In one implementation, pattern discovery module 150 employs pattern discovery profiles 144, which may be stored in event database 140. Each pattern discovery profile 144 indicates criteria for determining whether a set of events fits a pattern associated with the pattern discovery profile 144. In one specific implementation, a pattern discovery profile 144 can be a resource, e.g., in XML form, that defines the criteria used for discovery of patterns. A pattern discovery profile 144 may, for example, indicate a time duration for occurrence of events to be considered, optional filtering conditions for the events, a set of pattern identification fields containing respective values such as event names, pattern transaction fields such as source and target addresses, a minimum number of distinct activities in the pattern, and a minimum number of repetitions of the patterns across different transactions. Pattern discovery module 150 can process events or event data from database 140 to automatically generate profiles 144. Profiles 144 can alternatively be provided by other sources. For example, pattern discovery module 150 or a user of a console 135 may generate a profile 144, or a profile 144 may be shared through threat exchange or other communications.

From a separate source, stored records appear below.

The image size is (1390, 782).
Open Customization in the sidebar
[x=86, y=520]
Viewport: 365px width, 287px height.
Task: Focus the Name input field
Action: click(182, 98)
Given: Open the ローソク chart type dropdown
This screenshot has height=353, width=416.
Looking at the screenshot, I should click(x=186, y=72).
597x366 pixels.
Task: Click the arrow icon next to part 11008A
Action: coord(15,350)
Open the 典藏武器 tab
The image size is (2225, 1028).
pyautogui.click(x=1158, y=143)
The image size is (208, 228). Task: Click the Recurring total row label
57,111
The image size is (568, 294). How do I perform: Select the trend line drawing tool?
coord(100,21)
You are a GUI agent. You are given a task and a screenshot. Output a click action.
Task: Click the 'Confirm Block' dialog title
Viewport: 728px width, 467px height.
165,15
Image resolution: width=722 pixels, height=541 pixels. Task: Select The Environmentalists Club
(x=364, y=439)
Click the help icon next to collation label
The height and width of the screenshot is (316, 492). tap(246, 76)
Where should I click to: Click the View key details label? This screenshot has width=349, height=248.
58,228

Manager 130 can compare events from event table 142 to the criteria defined in pattern discovery profiles 144 to identify matching sets of events corresponding to a pattern 148. For example, manager 130 may use a pattern discovery profile 144 just generated or any previously-stored pattern discovery profile 144 from event database 140. Database manager 134 may then execute SQL commands to compare event fields from event table 142 to criterion defined in the pattern discovery profile 144. A match may include a set of events representing a sequence of activities that satisfy the criteria defined in the pattern discovery profile. Each instance that matches the pattern discovery profile 144 is an occurrence of a pattern 148. The occurrences of a pattern can be used to generate statistics 146 that are respectively associated with the pattern 148 of events on network 115, and the occurrences or statistics 146 can be stored in database 140. Alternatively, every detection of patterns corresponding to specific profiles 144 or pattern 148 can be reported to or shared with community 100.

Systems and methods for generating pattern discovery profiles and detecting patterns from event data are further described in U.S. Pat. No. 7,509,677, entitled “Pattern Discovery in a Network Security System,” which is hereby incorporated by reference in its entirety.

A notifier 138 may generate notifications, e.g., messages, alerts, etc., periodically or when a new patter is detected. Notifier 138 may, for example, send a message containing a canonical form of a pattern 148 and the associated pattern statistics 146 (if any) to threat exchange 180. Also, event data for detected patterns may be displayed, e.g., through a console 135 for user/analyst and/or analyzed in manager 130.

Community 100, as noted above, may including managers 170 installed in other enterprises, a threat exchange 180, and analyst resources 190 that may be connected to each other and to system 110 through a public network 165. Each manager 170 may be identical to network manager 130 but serve to monitor network activity on a different network (not shown) that is part of a different organization or enterprise. Accordingly, managers 170 can similarly share information concerning detected patterns of events occurring on their respective networks.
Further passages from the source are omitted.